A minute later Peter Crouch scores to put Stoke 1-0 up and their expected points with 93% of the game remaining and a goal to the good, rises to 2.1 league points.

The goal's welcome, but mitigated by the large amount of time remaining and the evenly matched teams.

No VAR and the game ends 1-1.

The plot above has averaged the increase in expected points per goal scored in an attempt to see which sides were scoring goals that most advanced their potential expected league points, either by design or raw chance, combined with their core ability.

It shouldn't be surprising to see the better teams having the lowest average expected points improvement per goal in the Premier League.

They are more likely to win matches by large margins and the 4th goal in a rout will add little to the teams expected league points, which will already be close to 3.

However, even among the top teams there are variations.

Spurs have the lowest expected points increase per goal scored, partly due to wide margin wins against the lesser sides, while Chelsea, with a similar number of goals, found themselves celebrating a score with, on average, a more tangible game state reward.
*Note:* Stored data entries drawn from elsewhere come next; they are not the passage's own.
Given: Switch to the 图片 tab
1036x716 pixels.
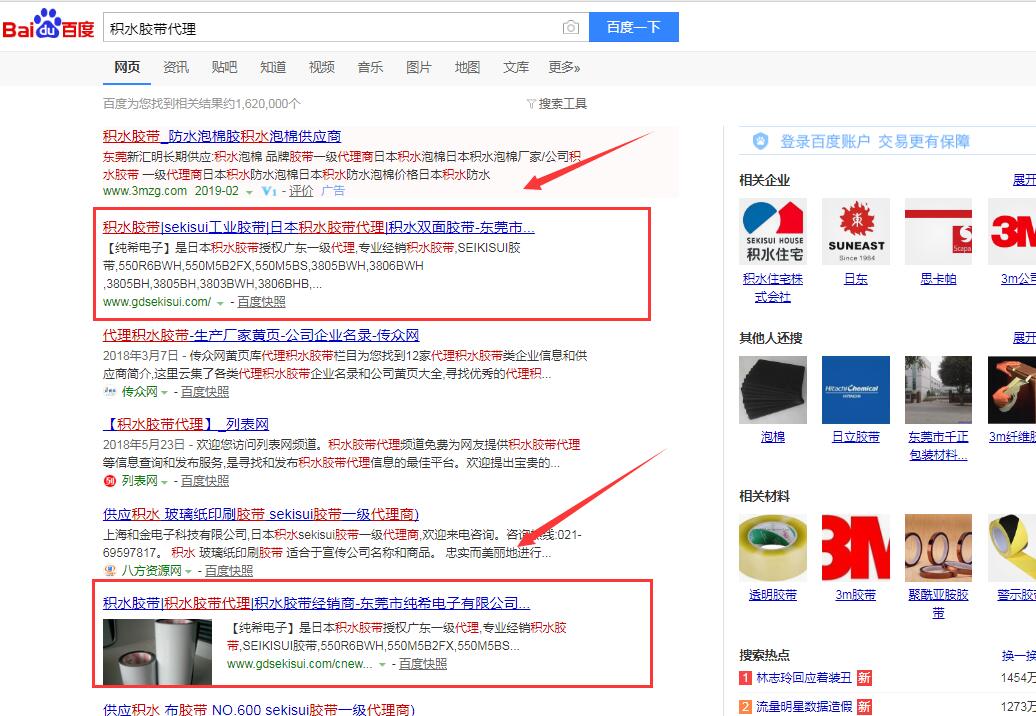Looking at the screenshot, I should point(419,67).
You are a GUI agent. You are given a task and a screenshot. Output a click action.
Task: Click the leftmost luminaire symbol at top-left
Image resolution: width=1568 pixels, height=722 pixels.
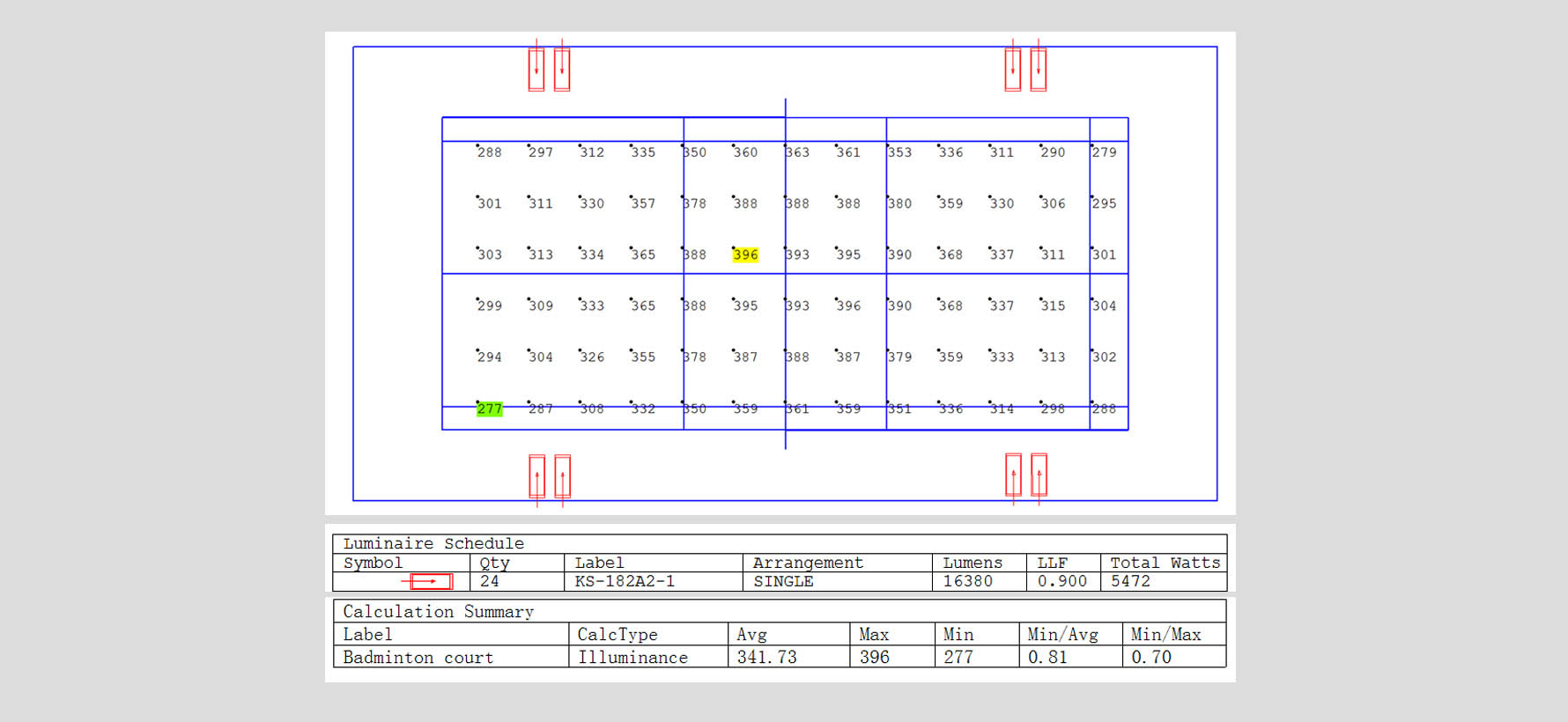point(536,70)
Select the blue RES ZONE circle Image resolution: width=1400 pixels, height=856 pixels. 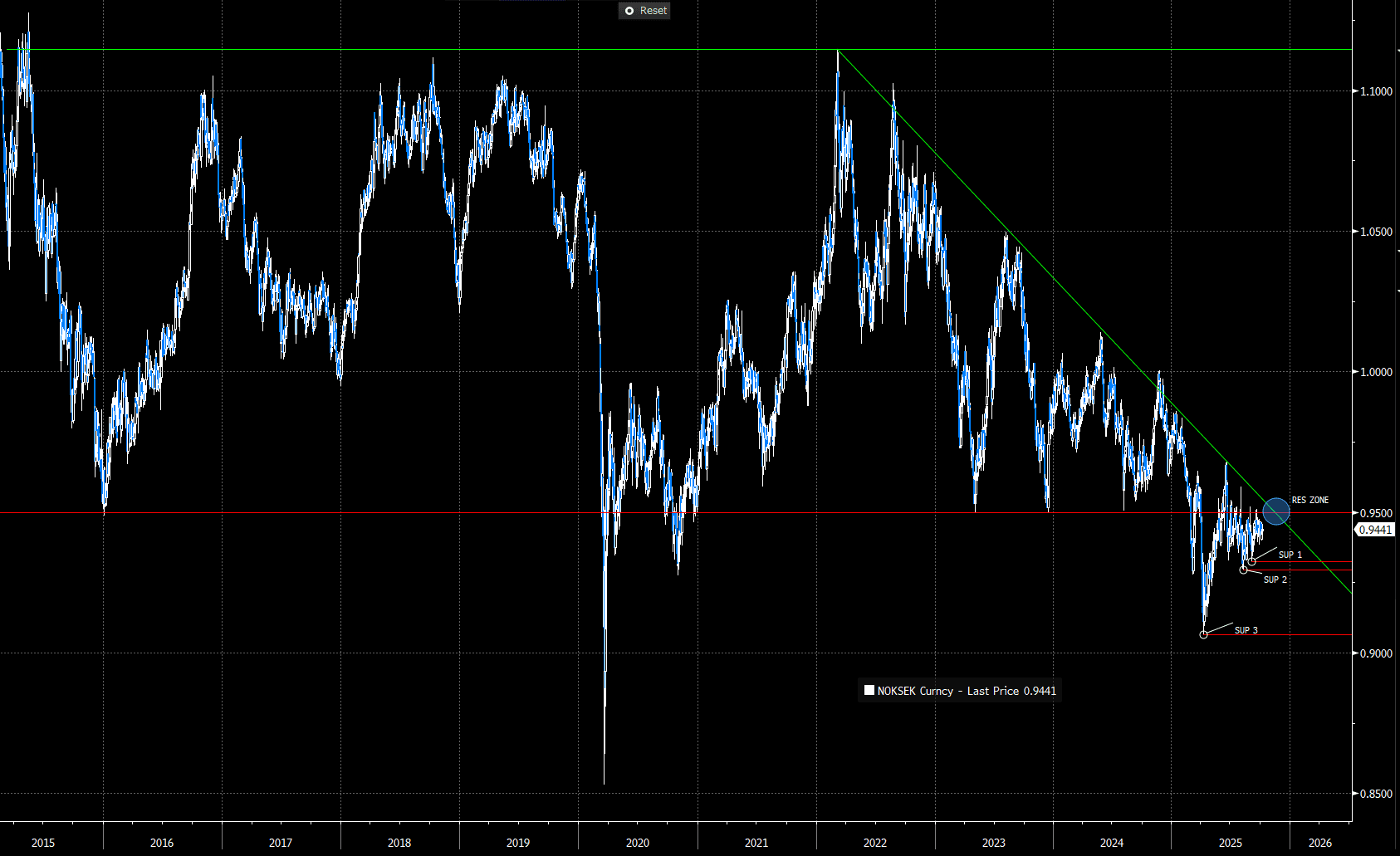coord(1275,511)
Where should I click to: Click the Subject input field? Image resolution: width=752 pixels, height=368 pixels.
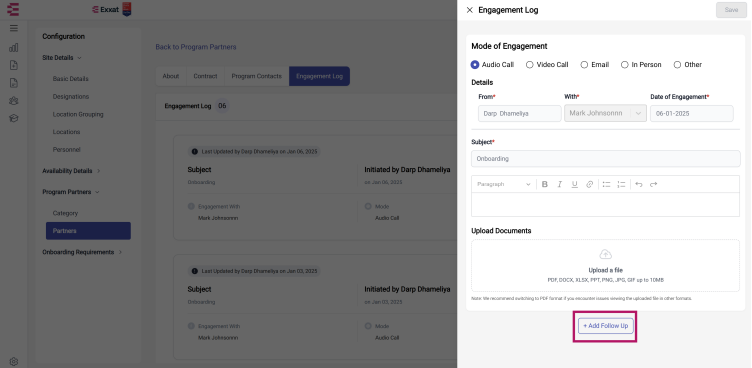[x=605, y=159]
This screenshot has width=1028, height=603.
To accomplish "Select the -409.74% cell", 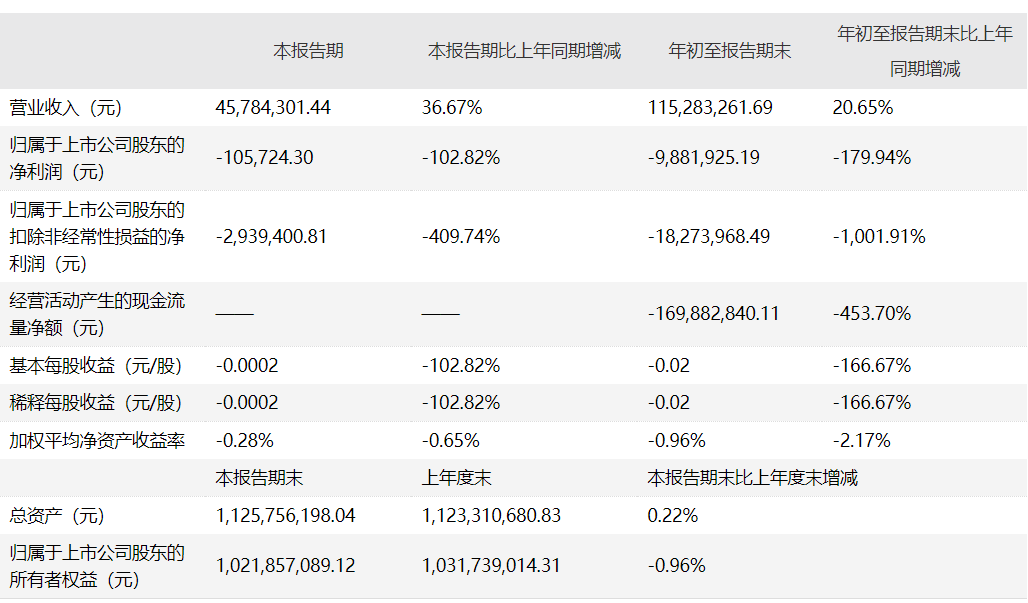I will click(461, 237).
Hull appeared to occasionally put themselves into relatively decent positions, despite meagre scoring, while Sunderland, not only scored fewer goals, but also frequently only netted when the spoils had largely been won by their opponents.

The same point may be better illustrated by plotting the success rate ( a combination of  wins and draws for each team) against their expected points increase per goal scored.

Chelsea are apparent outliers from the line of best fit, scoring goals that advance their game state, on average  by more than their fellow top sides.

Again this might suggest that they are employing slightly different in game tactics compared to others.

Perhaps one that deserts further attacking intent for a more defensive outlook once they find themselves in a favourable match position, as do Manchester United....Or perhaps there is an element of random good fortune in when they are scoring their goals, a la Newcastle 2011/12.

Both Championship enigmas, promoted Huddersfield and their beaten playoff rivals, Reading, show anomalies from the seasonal norm when we examine their change of expected points based on goals and time elapsed.

Huddersfield fly high above the general line of best fit for a side of their scoring capacity, fed by a glut of goals where the time factor had nearly ebbed away. Again, tactically and skill driven or transient good fortune or a bit of both?

Reading showed an uncanny ability to know instantly when they were beaten by "selectively" leaking many of their 64 goals allowed in a handful of games "allowing" themselves to spread the remainder  of their concessions more thinly and remain competitive in a large number of their matches.

A "trait" that will be eagerly anticipated for their 2017/18 season.